Device |Normal |Damage |Rebuild |Normal
Virtual Drive |Optimal|Degraded|Degraded|Optimal
Physical Drive |Online |Failed Unconfigured|Rebuild|Online
# 查看物理磁盘状态:
$ megacli -PDRbld -ShowProg -PhysDrv [Enclosure Device ID:Slot Number] -a0
## Rebuild 中的物理磁盘状态中会显示:"Firmware state: Rebuild"
# 查询 Rebuild 进度:
$ megacli -pdrbld -showprog -physdrv[E:S] -aALL
## 返回内容类似于下面这样:
Rebuild Progress on Device at Enclosure 32, Slot 5 Completed 77% in 101 Minutes.
# 以文本进度条样式显示 Rebuild 进度:
$ megacli -pdrbld -progdsply -physdrv[E:S] -aALL
## 屏幕显示类似下面的内容:
Rebuild progress of physical drives...
Enclosure:Slot Percent Complete Time Elps
032 :05 #######################87 %################******* 01:59:07
Press key to quit...
# 查看 RAID 卡 Rebuild 参数:
$ megacli -AdpAllinfo -aALL | grep -i rebuild
## 返回结果类似下面这样
Rebuild Rate : 30%
Auto Rebuild : Enabled
Rebuild Rate : YesForce
Rebuild : Yes
# 设置 RAID 卡 Rebuild 比例为60%(提升Rebuild速度):
$ /opt/MegaRAID/MegaCli/MegaCli64 -AdpSetProp RebuildRate -60 -a0
## 设置成功后返回:
Adapter 0: Set rebuild rate to 60% success.
# 设置HotSpare
/opt/MegaRAID/MegaCli/MegaCli64 -pdhsp -set[-Dedicated[-Array2]][-EnclAffinity][-nonRevertible]-PhysDrv[4:11]-a0
/opt/MegaRAID/MegaCli/MegaCli64 -pdhsp -set[-EnclAffinity][-nonRevertible]-PhysDrv[32:1}]-a0
MegaCli -PDHSP -Set -Dedicated -Array0 -physdrv[E:S] -a0 添加局部热备盘,其中array0表示第0个raid(Target Id: 0)

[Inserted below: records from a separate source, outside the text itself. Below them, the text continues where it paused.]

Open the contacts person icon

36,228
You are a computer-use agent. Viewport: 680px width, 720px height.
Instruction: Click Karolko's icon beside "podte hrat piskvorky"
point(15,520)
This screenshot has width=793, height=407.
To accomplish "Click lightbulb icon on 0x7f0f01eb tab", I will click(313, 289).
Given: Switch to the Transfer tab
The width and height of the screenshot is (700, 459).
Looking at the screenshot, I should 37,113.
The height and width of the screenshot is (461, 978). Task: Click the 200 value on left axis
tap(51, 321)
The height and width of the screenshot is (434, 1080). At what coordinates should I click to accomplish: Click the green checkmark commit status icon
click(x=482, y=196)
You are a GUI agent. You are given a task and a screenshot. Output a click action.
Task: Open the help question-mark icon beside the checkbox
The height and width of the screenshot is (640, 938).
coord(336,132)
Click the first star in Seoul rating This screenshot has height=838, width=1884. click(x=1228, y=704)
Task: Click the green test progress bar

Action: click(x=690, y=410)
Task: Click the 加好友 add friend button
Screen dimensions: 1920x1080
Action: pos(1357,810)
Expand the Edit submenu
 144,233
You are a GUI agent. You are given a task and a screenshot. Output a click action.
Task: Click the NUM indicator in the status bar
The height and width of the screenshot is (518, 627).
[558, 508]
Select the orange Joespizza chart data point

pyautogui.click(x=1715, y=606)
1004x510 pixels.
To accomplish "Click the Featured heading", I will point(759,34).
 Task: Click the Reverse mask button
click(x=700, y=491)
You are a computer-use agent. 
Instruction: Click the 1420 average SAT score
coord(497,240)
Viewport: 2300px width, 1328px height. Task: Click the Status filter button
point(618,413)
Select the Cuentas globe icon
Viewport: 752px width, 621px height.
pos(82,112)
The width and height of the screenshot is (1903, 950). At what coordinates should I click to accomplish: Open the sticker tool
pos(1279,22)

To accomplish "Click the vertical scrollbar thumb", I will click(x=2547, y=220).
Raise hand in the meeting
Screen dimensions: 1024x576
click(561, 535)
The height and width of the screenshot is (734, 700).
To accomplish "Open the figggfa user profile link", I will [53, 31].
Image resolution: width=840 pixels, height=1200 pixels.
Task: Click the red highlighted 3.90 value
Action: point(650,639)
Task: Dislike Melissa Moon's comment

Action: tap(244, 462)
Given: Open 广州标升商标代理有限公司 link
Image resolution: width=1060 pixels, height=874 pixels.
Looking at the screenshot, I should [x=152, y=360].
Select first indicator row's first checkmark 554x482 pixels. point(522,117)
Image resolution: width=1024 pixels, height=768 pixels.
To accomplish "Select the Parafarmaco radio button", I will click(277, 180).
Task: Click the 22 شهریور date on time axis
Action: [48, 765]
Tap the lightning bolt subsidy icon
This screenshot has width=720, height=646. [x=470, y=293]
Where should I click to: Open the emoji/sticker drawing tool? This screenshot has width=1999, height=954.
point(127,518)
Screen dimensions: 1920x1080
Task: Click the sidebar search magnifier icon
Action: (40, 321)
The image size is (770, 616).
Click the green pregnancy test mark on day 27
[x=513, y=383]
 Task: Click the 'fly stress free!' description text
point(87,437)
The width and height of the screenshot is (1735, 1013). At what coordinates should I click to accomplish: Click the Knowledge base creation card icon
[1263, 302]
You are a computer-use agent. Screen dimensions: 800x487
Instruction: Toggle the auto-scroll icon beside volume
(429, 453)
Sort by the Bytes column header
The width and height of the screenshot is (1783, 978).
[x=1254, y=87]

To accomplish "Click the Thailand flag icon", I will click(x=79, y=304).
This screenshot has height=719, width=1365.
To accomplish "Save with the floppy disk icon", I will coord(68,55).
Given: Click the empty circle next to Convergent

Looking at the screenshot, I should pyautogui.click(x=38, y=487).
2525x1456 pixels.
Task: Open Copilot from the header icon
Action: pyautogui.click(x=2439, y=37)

示范:sudo /opt/MegaRAID/MegaCli/MegaCli64 -PDHSP -Set -Dedicated -Array1 -physdrv[32:9] -a0 #添加局部热备盘,其中array1表示第1个raid(Target Id: 1)
MegaCli -pdhsp -set -physdrv[E:S] -a0 添加全局热备盘
MegaCli -pdhsp -rmv -physdrv[E:S] -a0 移除全局和热备局部热备
示范:sudo /opt/MegaRAID/MegaCli/MegaCli64 -PDHSP -rmv -physdrv[32:9] -a0
# 删除阵列
/opt/MegaRAID/MegaCli/MegaCli64 -cfglddel -L2 -Force -a0 强制删除指定的raid组(Target Id: 2)的raid组,可以通过上面的“查看逻辑盘详细信息”得到。(有时不加强制参数,会报错--Virtual Disk is associate with Cache Cade. Please Use force option to delete)
/opt/MegaRAID/MegaCli/MegaCli64 -cfgclr -a0 清除所有的raid组的配置
# 清除外来配置
/opt/MegaRAID/MegaCli/MegaCli64 -cfgforeign -clear -a0
# 再次扫描外来配置的个数
/opt/MegaRAID/MegaCli/MegaCli64 -cfgforeign -scan -a0
常见问题:
1.Firmware state: Unconfigured(good), Spun Up( Idrac监控报错:登陆idrac卡后如下如所示:硬盘状态是感叹号,状态是外来)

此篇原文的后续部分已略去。